Brendan McDermid | Reuters

The S&P 500 is on pace for its worst month since March 2020, and the average stock in the index is down about 20% from its 52-week high. Couple that with a volatility index above 30 and on pace for its best month since November, and you have a very perilous environment for your portfolio.

Luckily, there are ways to use options to protect your holdings against downside, and one of the simplest strategies is also one of the most effective.

"When volatility is so high, there is one simple strategy that almost every options trader has at their disposal, that provides downside protection and some income, and that is a covered call," OptionsPlay Chief Strategist Tony Zhang said Wednesday on CNBC's "Fast Money."

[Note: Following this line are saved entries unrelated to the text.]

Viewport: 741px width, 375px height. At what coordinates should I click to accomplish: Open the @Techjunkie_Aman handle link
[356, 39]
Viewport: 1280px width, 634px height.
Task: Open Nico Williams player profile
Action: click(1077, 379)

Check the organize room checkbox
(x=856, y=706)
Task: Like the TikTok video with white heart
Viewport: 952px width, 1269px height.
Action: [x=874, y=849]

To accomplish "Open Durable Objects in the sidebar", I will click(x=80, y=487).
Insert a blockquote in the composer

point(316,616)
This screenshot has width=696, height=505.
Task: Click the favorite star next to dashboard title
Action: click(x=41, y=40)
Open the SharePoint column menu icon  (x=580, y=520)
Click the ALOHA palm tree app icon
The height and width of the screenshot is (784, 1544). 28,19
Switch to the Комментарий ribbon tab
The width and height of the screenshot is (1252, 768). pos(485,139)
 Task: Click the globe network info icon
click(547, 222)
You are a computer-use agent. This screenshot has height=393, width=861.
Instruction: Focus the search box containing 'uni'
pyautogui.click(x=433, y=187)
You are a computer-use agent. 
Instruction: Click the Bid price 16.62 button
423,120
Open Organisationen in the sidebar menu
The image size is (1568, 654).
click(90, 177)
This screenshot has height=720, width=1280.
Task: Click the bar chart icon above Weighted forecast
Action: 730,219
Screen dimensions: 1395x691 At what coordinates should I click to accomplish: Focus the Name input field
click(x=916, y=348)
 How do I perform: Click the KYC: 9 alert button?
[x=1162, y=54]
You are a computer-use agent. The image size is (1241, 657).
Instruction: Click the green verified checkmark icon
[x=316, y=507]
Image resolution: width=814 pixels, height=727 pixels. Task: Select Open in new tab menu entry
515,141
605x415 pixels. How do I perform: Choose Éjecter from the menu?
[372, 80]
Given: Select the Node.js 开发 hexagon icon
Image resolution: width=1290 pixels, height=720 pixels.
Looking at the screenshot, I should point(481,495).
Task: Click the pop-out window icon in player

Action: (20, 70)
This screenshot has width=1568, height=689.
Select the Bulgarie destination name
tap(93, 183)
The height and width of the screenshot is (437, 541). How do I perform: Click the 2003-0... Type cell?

"This is a strategy that requires you to have at least 100 shares of an optionable stock or ETF, where you can sell a call option against that stock, with that stock as collateral against the obligations of that call," said Zhang. "What it does, is obligate you to sell your stock at that specific strike price on or before the expiration date."

This strategy risks potential forfeiture of future upside exposure in a given position, in exchange for income.

"This is [a strategy] that's going to reduce your cost basis and provide a little bit of downside protection [by way of] the premium that you're collecting, and in this particular environment with such elevated volatility, you're just going to be able to collect more premium," Zhang said.

As Zhang notes, current elevated volatility levels mean options premiums are higher across the board, but the accentuated swings in tech and consumer stocks mean that those areas of the market are where the highest premiums can be collected. To Zhang, one name sticks out among the rest.

"If you look at Robinhood, a 30-day, $12.5-strike [call option] — that's a strike price 30% above the price of the stock — will generate about 3.5% of the stock's value in just 30 days. That annualizes out to about 44% yield on that covered call," Zhang said.